Europa Press/Contacto/Po2 Carson Croom/Dod
MADRID 25 ago. (EUROPA PRESS) -
O secretário de Defesa dos Estados Unidos, Pete Hegseth, afirmou que o governo de Donald Trump não descarta “de forma alguma” retomar os ataques contra o Irã após o início da chamada guerra econômica, apesar de o secretário do Tesouro, Scott Bessent, ter afirmado na última quinta-feira que “provavelmente não haverá uma retomada cinética em grande escala”.
“De forma alguma descartamos o uso de ataques cinéticos em qualquer ponto do Estreito de Ormuz ou nas proximidades do Irã”, declarou Hegseth. “Se precisarmos usá-los, nós os usaremos. Se o Irã for imprudente a ponto de ultrapassar os limites ou provocar as Forças Armadas dos Estados Unidos, faremos o que for necessário”, acrescentou.
Na mesma declaração, o secretário de Defesa afirmou estar “em plena coordenação” com Scott Bessent “no que diz respeito à pressão econômica e a toda a pressão que possa ser exercida”. “Sabemos que o Irã não consegue suportar isso. Em suma, sua economia está em uma espiral descendente”, afirmou.
Além disso, ele garantiu que os Estados Unidos controlam o Estreito de Ormuz com um bloqueio naval “inexpugnável”, pelo qual “o petróleo flui”, enquanto “o Irã não consegue transportar nada”.

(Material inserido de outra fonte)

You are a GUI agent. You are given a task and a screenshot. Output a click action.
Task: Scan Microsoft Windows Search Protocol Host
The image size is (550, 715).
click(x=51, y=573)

“As ações devastadoras que nossas Forças Armadas realizaram contra a Marinha iraniana e sua capacidade de detecção e vigilância, bem como contra seus radares e mísseis... Eles ainda mantêm algumas capacidades, mas não chegam nem perto do que eram antes”, ressaltou, afirmando que os Estados Unidos podem “proteger o tráfego marítimo que atravessa o estreito”.
Nesse contexto, “uma pressão econômica maior apenas garante que o Irã não tenha outra escolha a não ser sentar-se à mesa de negociações e falar abertamente sobre seu programa nuclear, conforme exigido pelo presidente”, defendeu o chefe de Defesa dos Estados Unidos.
Suas palavras foram proferidas dias depois de o secretário do Tesouro ter considerado “provavelmente” descartada a retomada de uma guerra em grande escala contra a República Islâmica: “Se estamos exercendo a máxima pressão econômica, isso significa que provavelmente não haverá uma retomada cinética em grande escala”, estimou ele, embora tenha ressaltado que “isso depende da decisão do presidente” Trump.